## To be done:
Could you reproduce the data below word for word, leaving out the pictures?

## Recorded information:
########
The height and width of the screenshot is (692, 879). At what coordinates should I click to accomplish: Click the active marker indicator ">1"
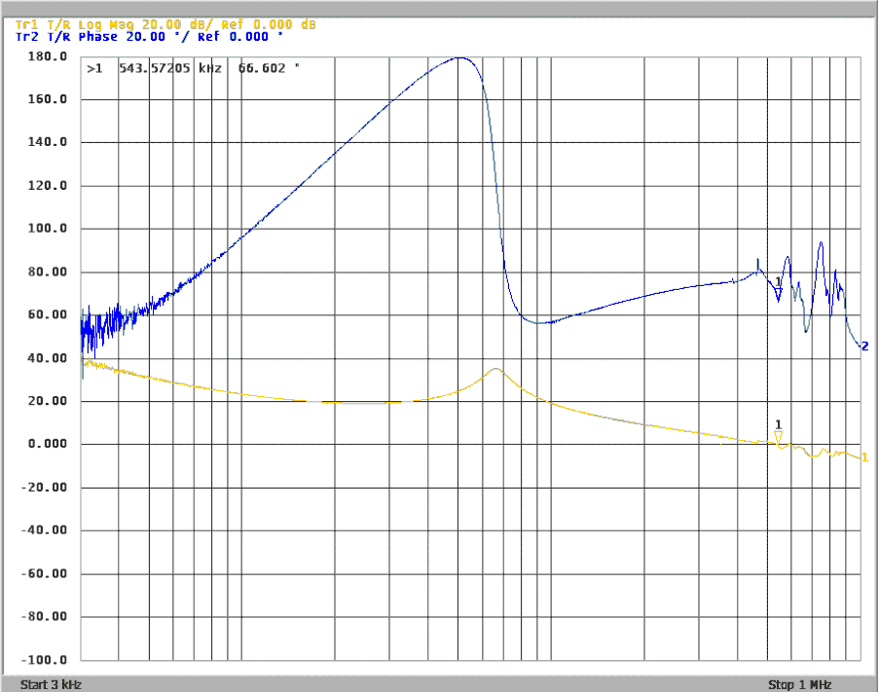pyautogui.click(x=93, y=69)
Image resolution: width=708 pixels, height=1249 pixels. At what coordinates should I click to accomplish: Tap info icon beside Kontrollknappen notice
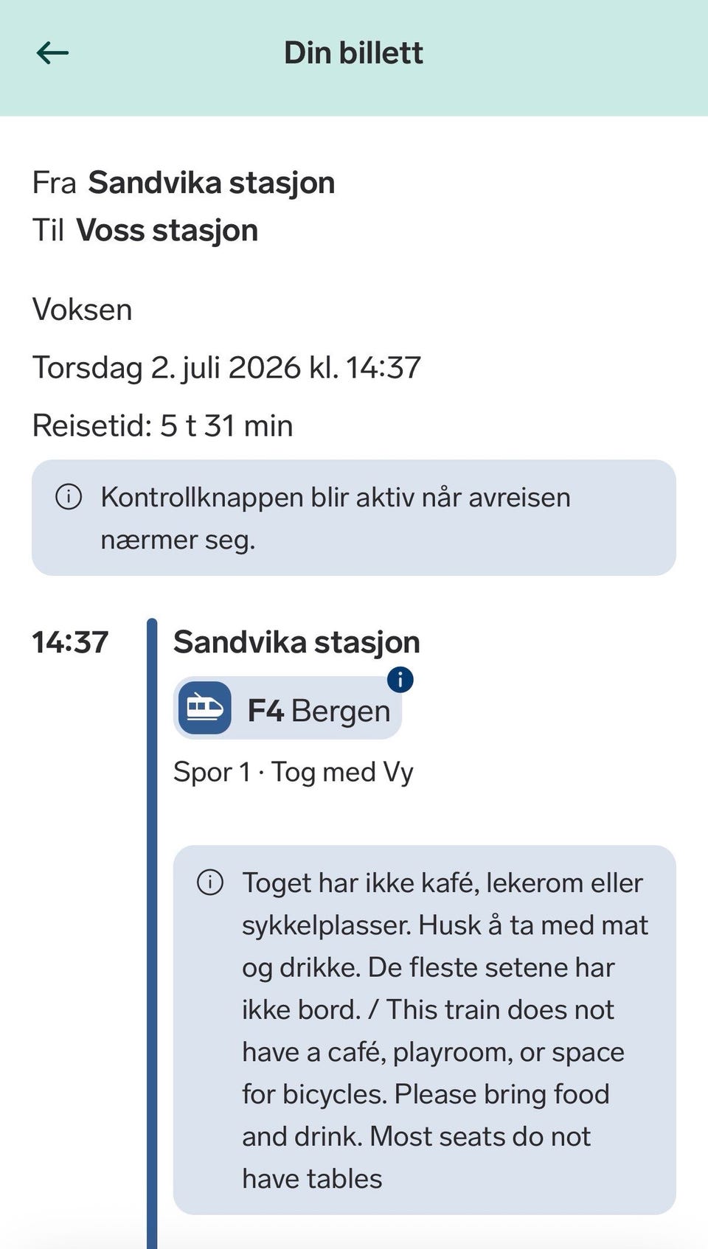tap(69, 496)
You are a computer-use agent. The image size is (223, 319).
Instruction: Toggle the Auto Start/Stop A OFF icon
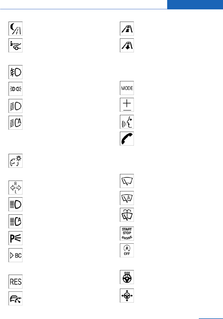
########
## Task answer:
The height and width of the screenshot is (692, 879). At what coordinates should I click to accomplish: Click the active marker indicator ">1"
pyautogui.click(x=93, y=69)
Image resolution: width=708 pixels, height=1249 pixels. At what coordinates should I click to accomplish: Tap info icon beside Kontrollknappen notice
tap(69, 496)
You are a computer-use agent. The image size is (223, 319).
Instruction: Toggle the Auto Start/Stop A OFF icon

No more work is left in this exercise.